Appeals court denies justice department's request to immediately reinstate President Donald Trump's immigration ban.

    A US appeals court in San Francisco has denied an emergency motion filed by the justice department to reinstate President Donald Trump's halted immigration ban. 

    The decision from the US Court of Appeals for the Ninth Circuit means that the ban will remain frozen throughout the weekend, and that a decision on a further request to restore the ban will be put off until at least Monday afternoon. 

    The justice department filed an appeal on Saturday to reinstate an executive order barring citizens from seven mainly Muslim countries and temporarily banning refugees, even as travellers raced to enter the country while the ban was lifted.

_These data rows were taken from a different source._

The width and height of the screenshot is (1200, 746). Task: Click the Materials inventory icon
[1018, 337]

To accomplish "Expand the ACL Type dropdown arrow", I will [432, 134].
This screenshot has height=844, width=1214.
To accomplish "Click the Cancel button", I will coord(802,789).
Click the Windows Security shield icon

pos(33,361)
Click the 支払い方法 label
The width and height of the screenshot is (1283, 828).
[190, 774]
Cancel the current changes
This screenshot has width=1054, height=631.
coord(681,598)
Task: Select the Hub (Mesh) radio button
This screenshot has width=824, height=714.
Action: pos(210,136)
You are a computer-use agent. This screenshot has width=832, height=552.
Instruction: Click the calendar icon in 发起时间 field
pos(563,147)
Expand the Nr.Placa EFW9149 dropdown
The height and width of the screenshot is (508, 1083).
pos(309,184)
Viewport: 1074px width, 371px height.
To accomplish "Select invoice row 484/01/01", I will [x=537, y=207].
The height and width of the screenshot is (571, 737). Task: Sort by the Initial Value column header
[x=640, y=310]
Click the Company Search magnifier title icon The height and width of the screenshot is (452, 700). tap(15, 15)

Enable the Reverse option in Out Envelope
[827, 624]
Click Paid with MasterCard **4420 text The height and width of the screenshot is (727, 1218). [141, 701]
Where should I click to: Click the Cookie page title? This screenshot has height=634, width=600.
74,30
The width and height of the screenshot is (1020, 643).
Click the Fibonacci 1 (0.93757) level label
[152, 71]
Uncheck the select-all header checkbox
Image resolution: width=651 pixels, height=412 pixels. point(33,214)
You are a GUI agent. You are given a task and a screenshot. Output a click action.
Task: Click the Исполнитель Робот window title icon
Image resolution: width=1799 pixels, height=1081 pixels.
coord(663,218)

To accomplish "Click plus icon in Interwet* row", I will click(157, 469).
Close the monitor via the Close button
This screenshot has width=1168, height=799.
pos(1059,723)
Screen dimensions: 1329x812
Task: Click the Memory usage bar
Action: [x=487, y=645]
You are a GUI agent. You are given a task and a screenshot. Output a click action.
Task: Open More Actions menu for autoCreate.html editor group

    The appeal aimed to reverse a federal judge's Friday order that lifted the travel ban, warning the decision posed an immediate harm to the public.

    "Appellants' request for an immediate administrative stay pending full consideration of the emergency motion for a stay pending appeal is denied," the late-night appeals court order stated.

    The court asked those legally challenging the ban - the states of Washington and Minnesota - to provide documents detailing their opposition to the Trump administration's appeal by the end of the day on Sunday.

    The justice department was given a deadline of 3pm (23:00 GMT) on Monday afternoon to supply documents further supporting its position. 

    OPINION: The US Muslim ban and the story of my Iraqi father

    The state department said last week that up to 60,000 people had their visas revoked as a result of Trump's ban, although a justice department lawyer put the number at closer to 100,000.

    The restrictions on all refugees and travellers from the seven countries went into effect a week ago, wreaking havoc at airports across the US and leaving travellers trying to reach the country in limbo.

    The political backlash for Trump has been equally severe, with the order driving numerous mass protests.